The Company will expand its future Form 20-F filings to include a discussion of indirect risk exposures identified and factored into its scenario analyses, substantially similar to that set out below:

Identified indirect exposure information is taken into account when setting limits and determining credit risk appetite for individual counterparties. This forms part of the Group’s credit analysis undertaken at least annually for counterparty and sector reviews, with interim updates performed as necessary. Interim updates would usually be triggered by specific credit events such as rating downgrades, sovereign events or other developments such as spread widening.  Examples of indirect risk which have been identified are: European banking groups with lending and other exposures to Specified Countries; corporate customers with operations or significant trade in certain European jurisdictions; major travel operators known to operate in the Specified Countries; and international banks with custodian operations based in certain European locations.

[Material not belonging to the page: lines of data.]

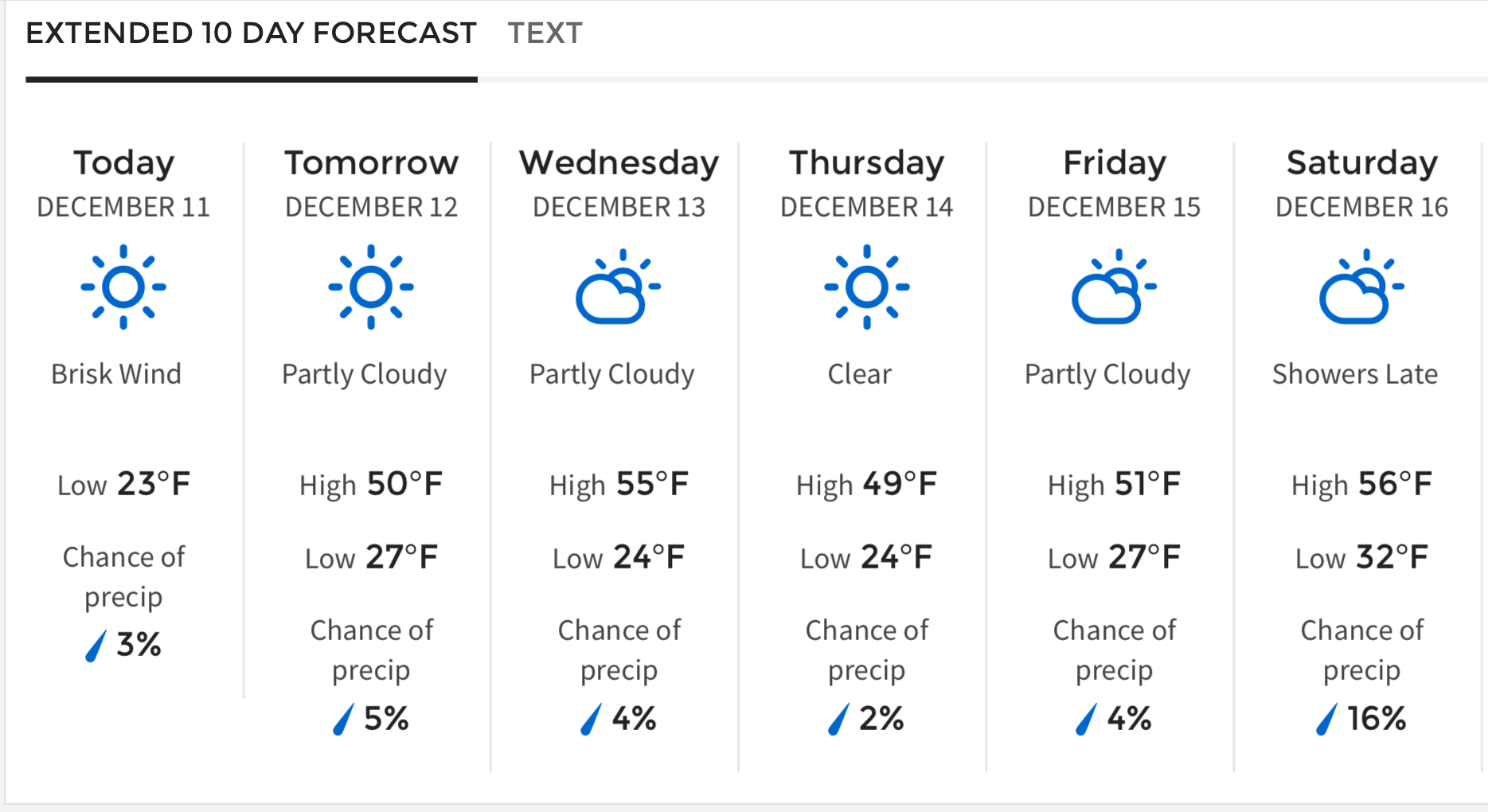Select the Today December 11 heading
This screenshot has height=812, width=1488.
click(x=123, y=183)
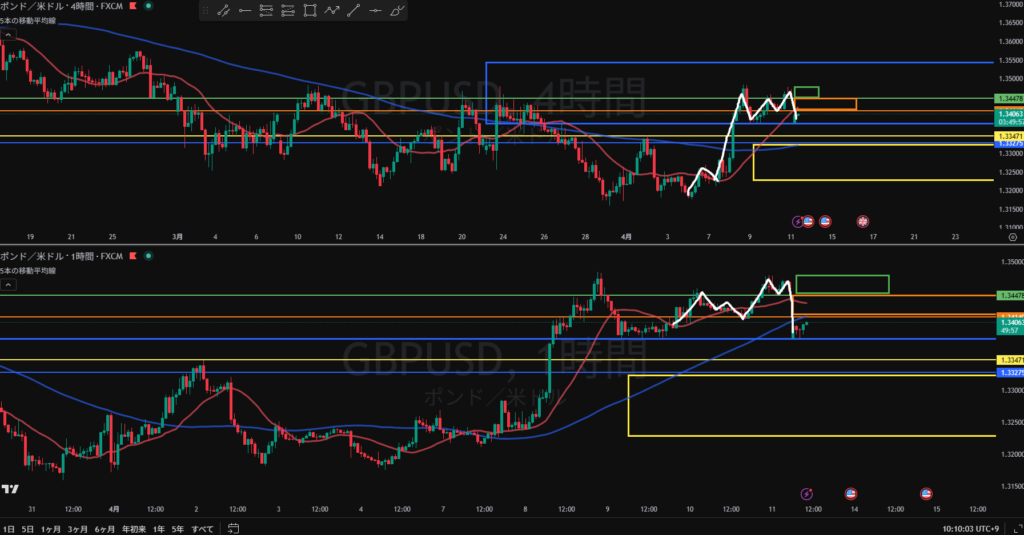Image resolution: width=1024 pixels, height=535 pixels.
Task: Click the drawing toolbar drag handle
Action: coord(204,12)
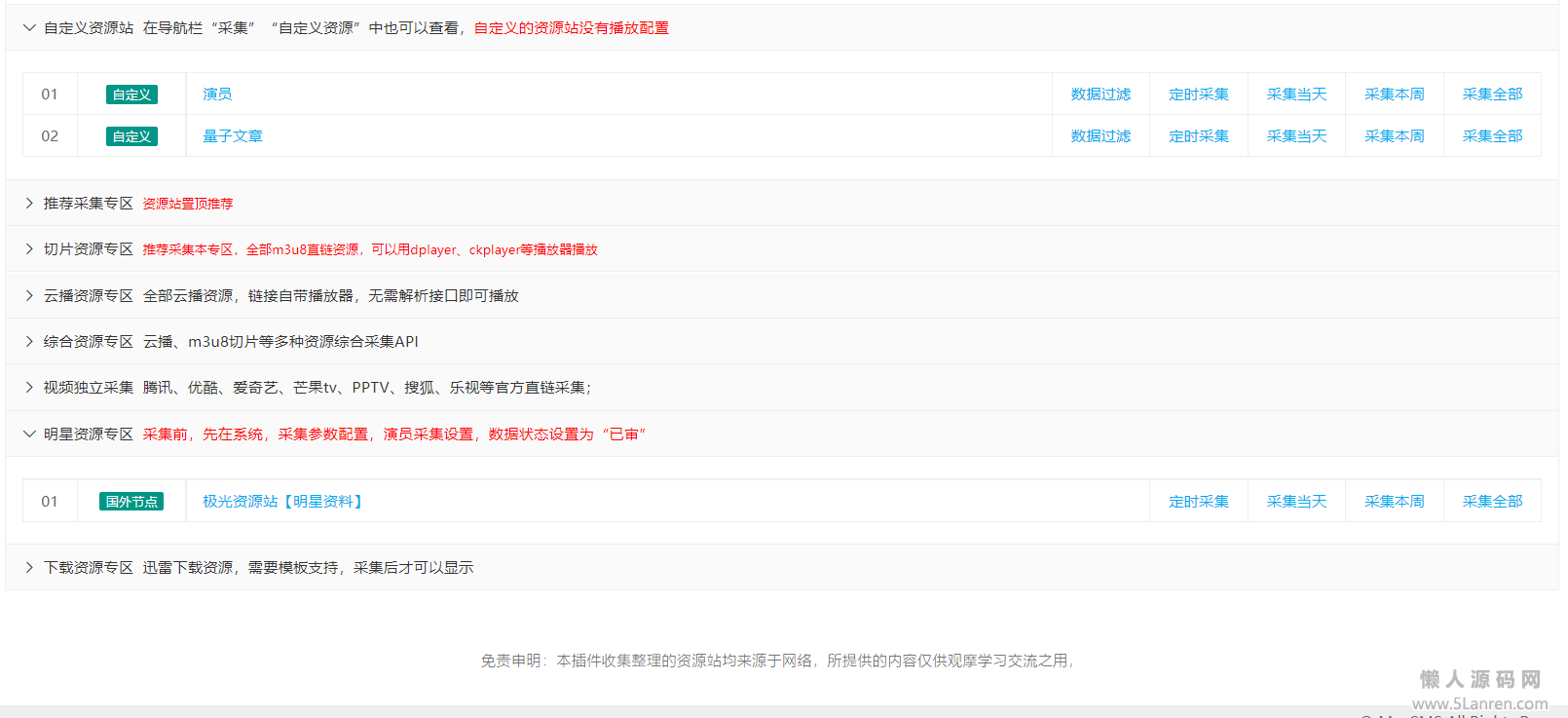Click 定时采集 for 极光资源站 row

tap(1199, 502)
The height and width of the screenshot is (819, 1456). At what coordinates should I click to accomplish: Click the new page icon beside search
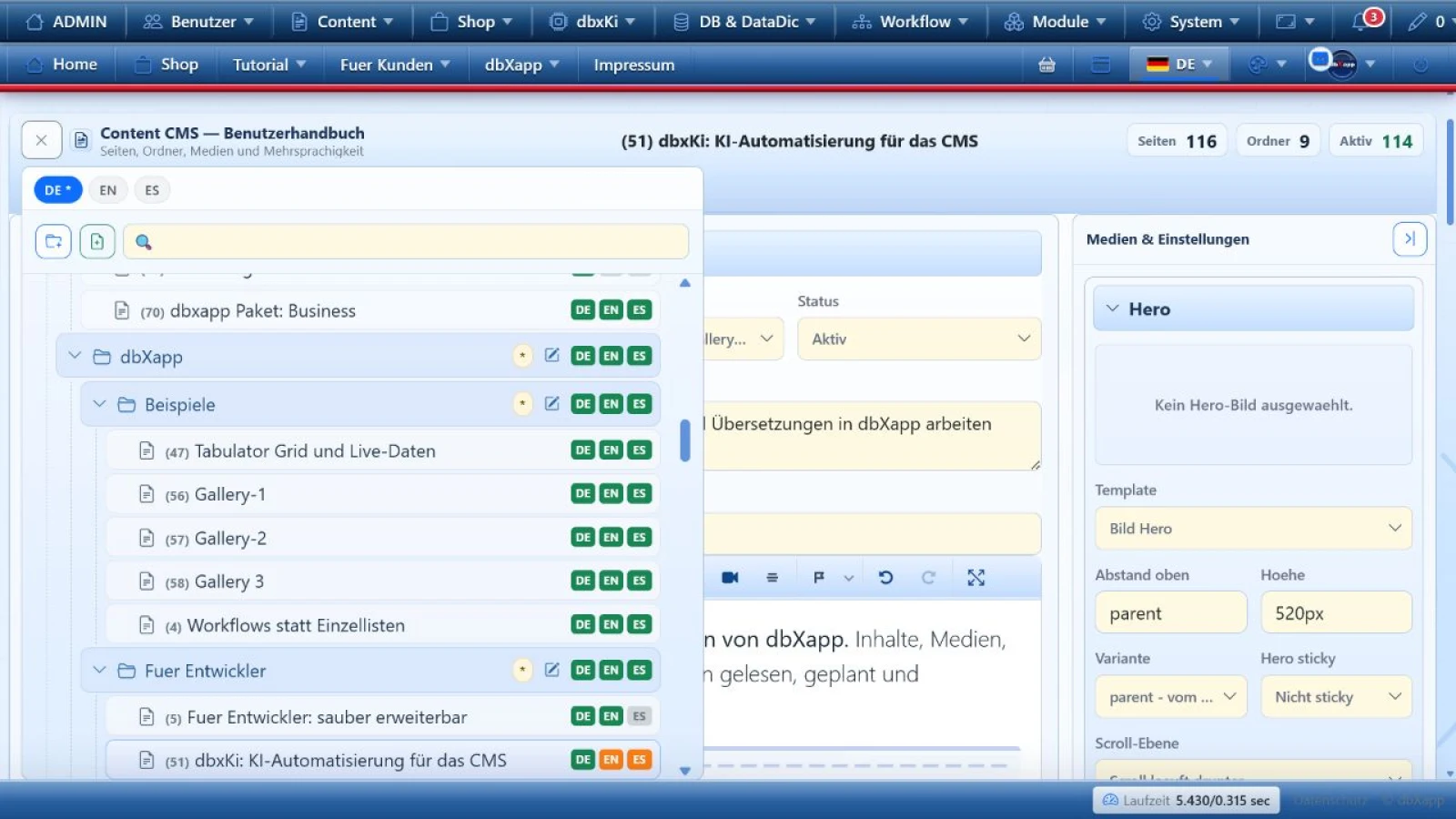point(97,241)
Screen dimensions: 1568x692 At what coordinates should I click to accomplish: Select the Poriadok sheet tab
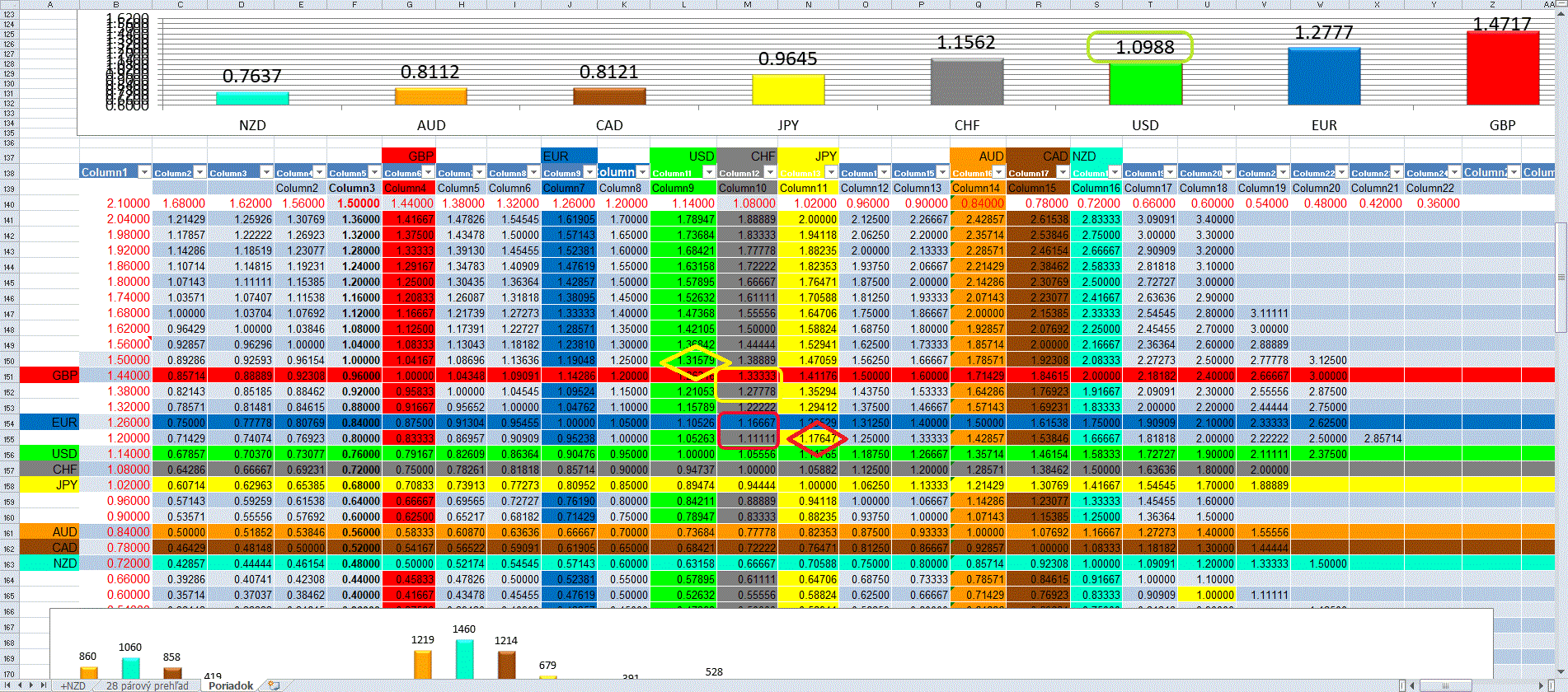pyautogui.click(x=231, y=685)
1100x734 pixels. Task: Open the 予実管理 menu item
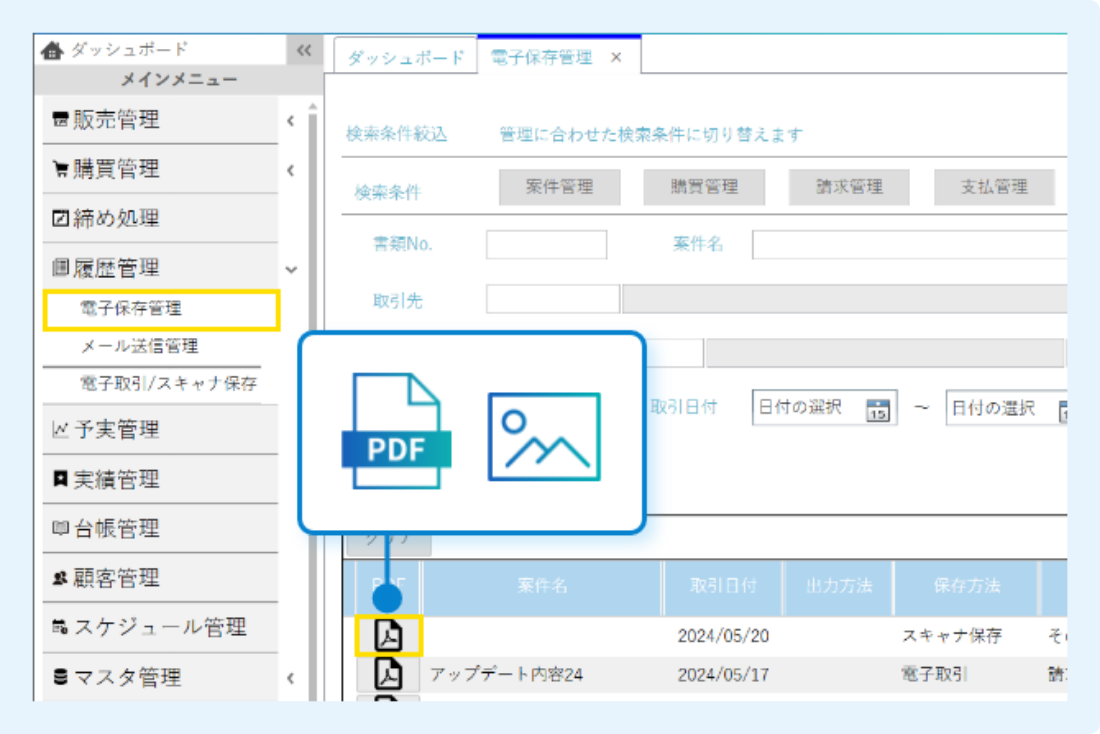(118, 430)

The Eurozone Instability Steering Group (EISG) has carried out a number of scenario analyses and rehearsals to test the Group’s resilience to the indirect exposures identified. The Group has developed and refined pre-determined action plans that would be executed in certain scenarios.  The plans set out governance requirements and responsibilities for the key actions which would be carried out and cover risk areas such as payments, liquidity and capital, communications, suppliers and systems, legal, credit, delivery channels and products, employees and customers.